Os minipartidos cumpriram a lição de casa e prepararam quatro documentos de conteúdo teórico para discutir no Congresso. O mais comentado é o do ministro das Relações Institucionais, Tarso Genro, uma espécie de "livre-atirador" no partido por não participar formalmente de nenhuma tendência. Na prática, no entanto, os objetivos são muito menos ideológicos e bem mais pragmáticos. O principal deles é definir quem manda. Depois, organizar a máquina do partido para permanecer no poder – e ninguém quer estar de fora.

O PT de Lula demonstrou nas últimas eleições sua capacidade de reconstrução. Os abalos com a descoberta dos casos de corrupção enfraqueceram o partido sem impedir a reeleição. E eles, obviamente, querem 2010 e 2014. Como Lula não tem herdeiros, e a tese do terceiro mandato, por enquanto, é apenas uma crítica alarmista da oposição, é preciso costurar um bom aliado para 2010 que garanta uma vitória em 2014. Por isso Lula namora com personagens como o tucano Aécio Neves, que sinaliza sua saída do PSDB caso seu desejo de candidatura à Presidência não seja satisfeito, e com Ciro Gomes, do PSB.

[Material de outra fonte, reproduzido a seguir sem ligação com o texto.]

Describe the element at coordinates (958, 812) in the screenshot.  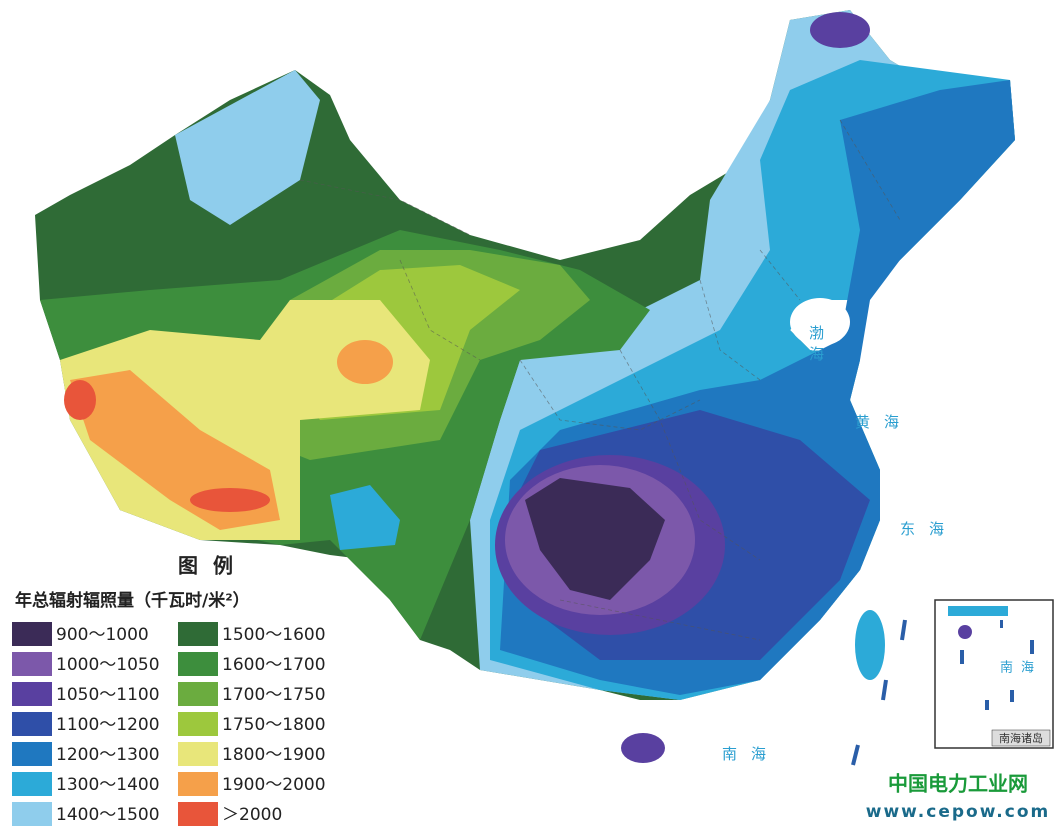
I see `watermark-url: www.cepow.com` at that location.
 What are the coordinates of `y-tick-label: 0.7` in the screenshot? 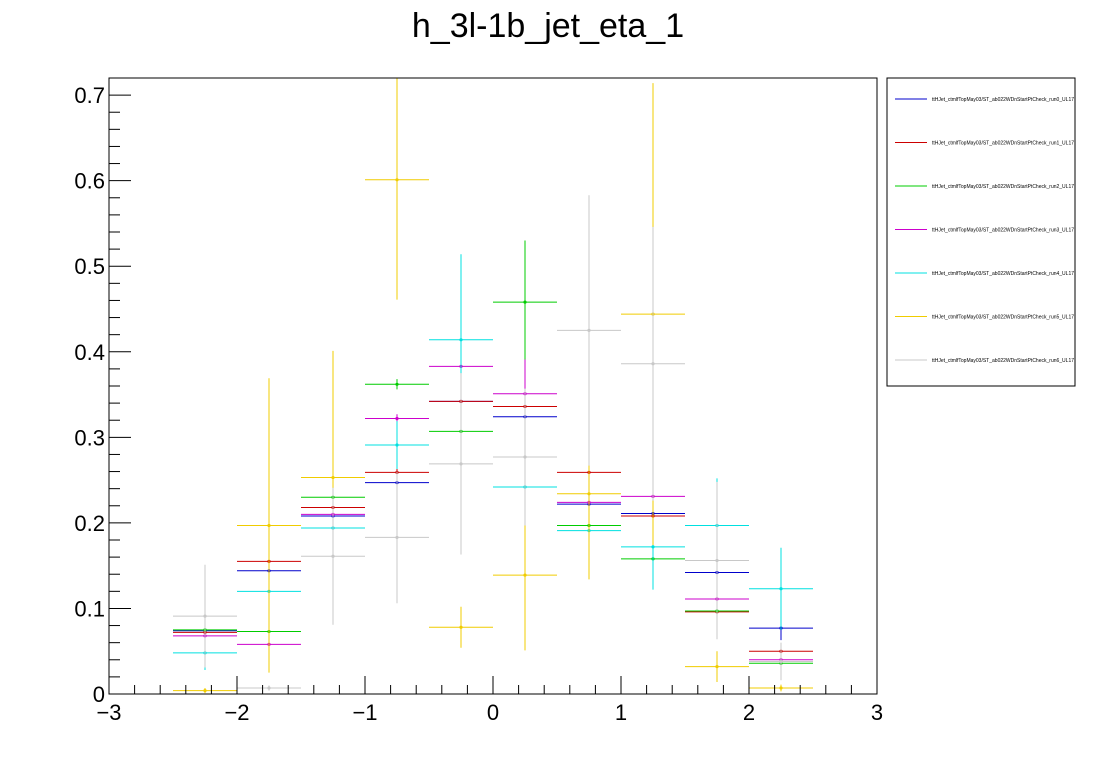 It's located at (90, 96).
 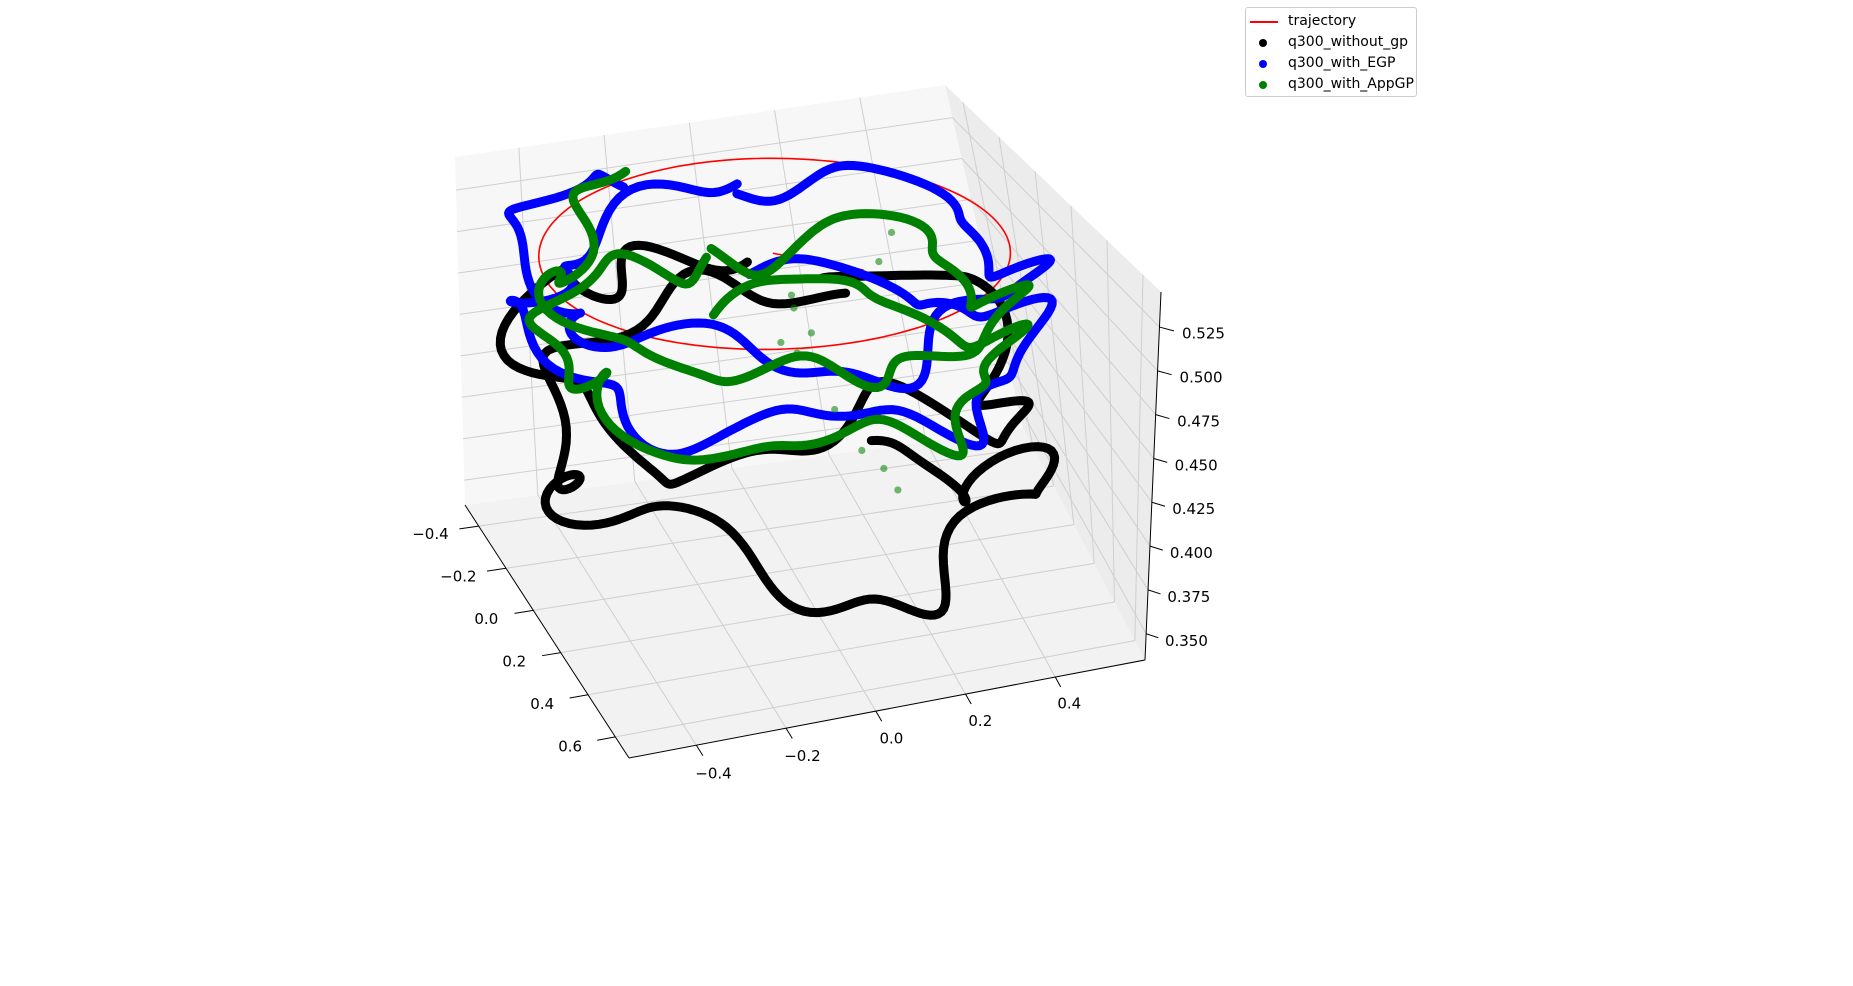 I want to click on y-axis-line, so click(x=547, y=632).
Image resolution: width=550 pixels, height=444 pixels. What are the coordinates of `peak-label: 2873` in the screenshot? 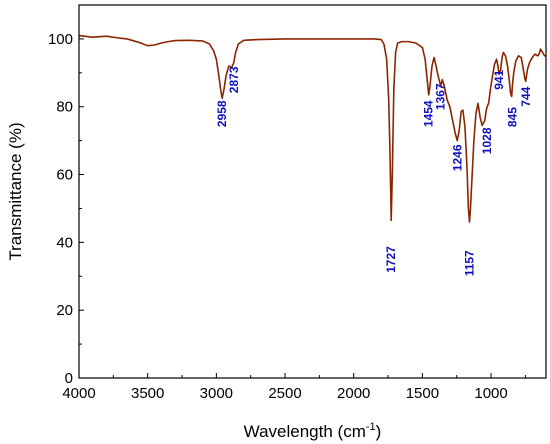 It's located at (234, 80).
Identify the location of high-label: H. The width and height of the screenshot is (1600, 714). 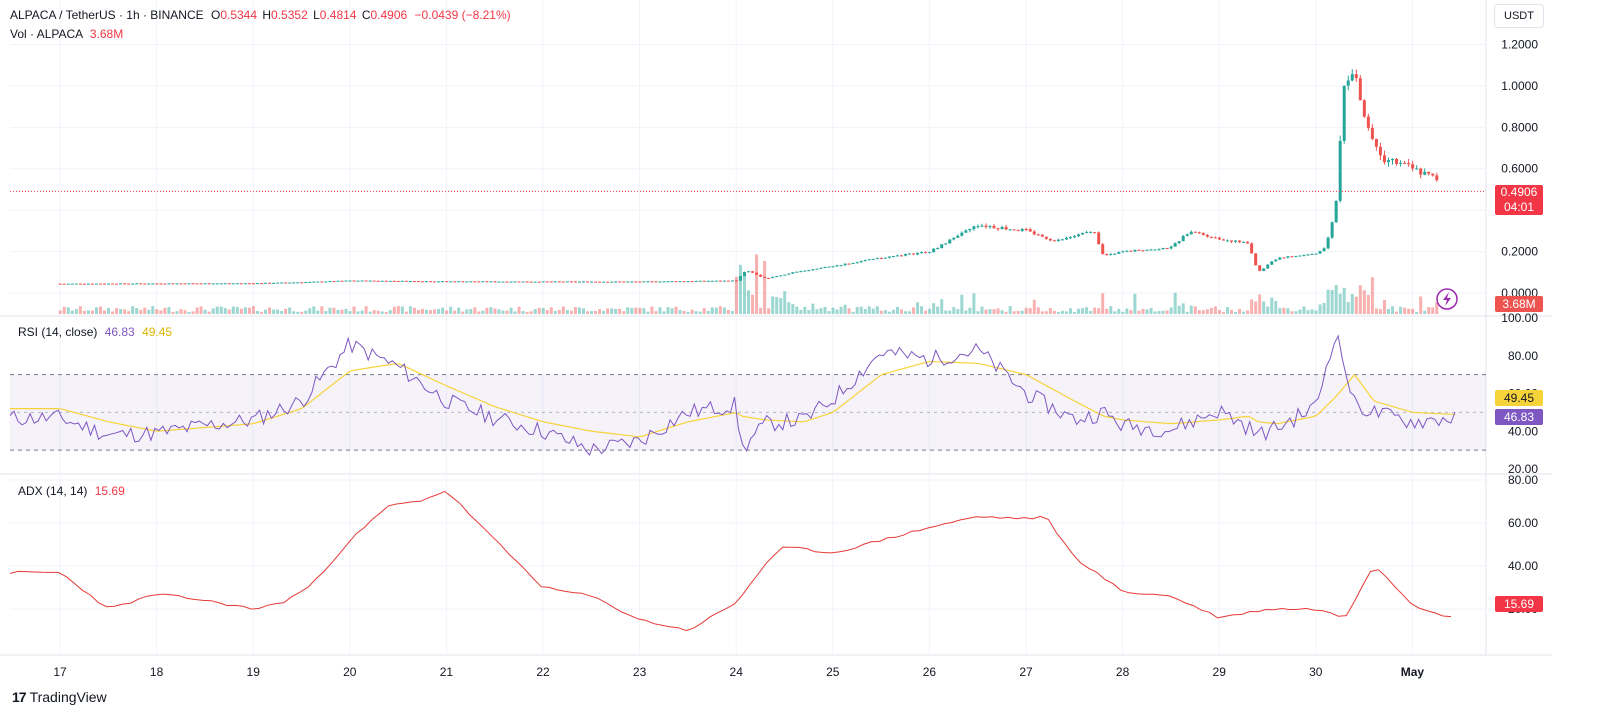
(267, 15).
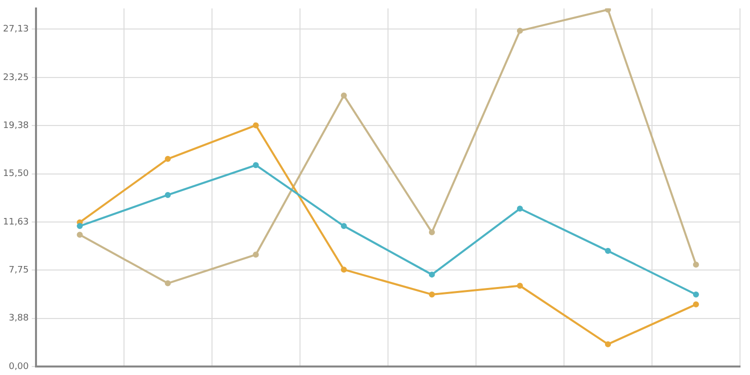  What do you see at coordinates (18, 271) in the screenshot?
I see `y-tick-label: 7,75` at bounding box center [18, 271].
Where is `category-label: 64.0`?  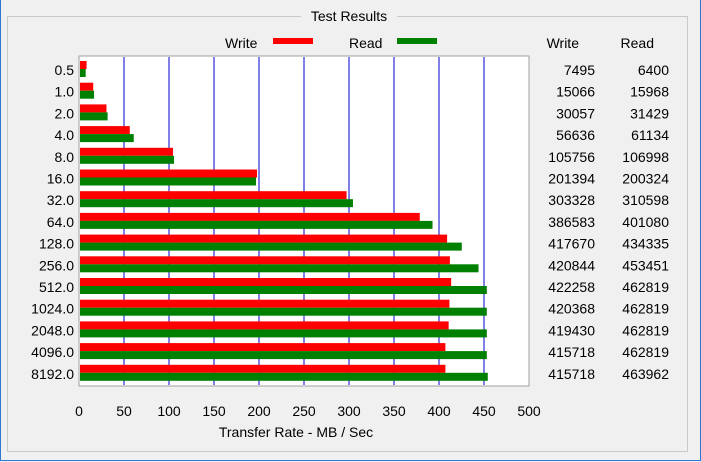 category-label: 64.0 is located at coordinates (60, 222).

O problema é que as tendências na ponta esquerda da estrela petista atrapalham esse projeto. Elas são mais coerentes no discurso e, portanto, arredias a parcerias estratégicas. Some-se a isso o fato de que, uma vez no poder, o PT não conseguiu manter o discurso socialista. "Quando se está no governo, se governa para diferentes setores, empresários e trabalhadores, e aí começa a mudança. Ninguém ganha eleição quando focaliza um único segmento no discurso da arena eleitoral. Com essa estratégia de ganhar cargos eleitorais, o PT mudou também a estratégia programática do que eles queriam para o país", diz Maria do Socorro Sousa Braga, pesquisadora do Departamento de Ciências Políticas da Universidade de São Paulo.

Nessa guerra podem ocorrer novamente cisões, como aconteceu, por exemplo, com a "Convergência Socialista", que saiu do PT para fundar o PSTU, ou a dissidência de militantes de outras tendências para a formação do Psol. Isso não é bom para o PT porque Lula não se reelegeu só com a força do Campo Majoritário. "É uma relação de duplo serviço, o PT precisa do Lula e vice-versa. Precisa de instrumentos políticos para levar a campanha até a população, o que não se faz apenas com os publicitários", aponta Roberto Romano, cientista político da Universidade de Campinas.

Purificação

A estratégia do Campo Majoritário para limpar sua imagem e agregar a esquerda do partido será tentar se livrar dos "aloprados" – adjetivo usado pelo presidente ao classificar os petistas envolvidos na compra de um dossiê contra candidatos tucanos nas eleições de 2006 –, e ventilar uma imagem de "purificação" aos demais militantes.

Majoritários tentarão desbancar do Diretório Nacional outros majoritários com a "ficha suja" em âmbito nacional como o atual presidente do partido, deputado federal Ricardo Berzoini, acusado de envolvimento no dossiegate. "Existe um pouco de ansiedade em alguns membros do Campo Majoritário, o que inclui Lula, para que o Berzoini saia o quanto antes e que a idéia de anistia para Dirceu não se consolide para reconquistar uma imagem ética", explica David Fleischer, professor de ciência política na Universidade de Brasília.

A vitória do deputado Arlindo Chinaglia para a presidência da Câmara dos Deputados, apoiado pelo Campo Majoritário apesar de ser da tendência "Movimento PT", avalizou a força do bloco. Mas o fato de parlamentares tanto a oposição quanto dos partidos aliados ao PT terem apresentado mais de 600 emendas na Câmara às medidas provisórias do Programa de Aceleração do Crescimento (PAC), uma verdadeira obstrução à votação do conjunto, demonstra que o partido terá de ceder ainda mais no campo externo que for necessário, principalmente na reforma ministerial para garantir a governabilidade de Lula. Resta saber se as tendências vão engolir mais essa.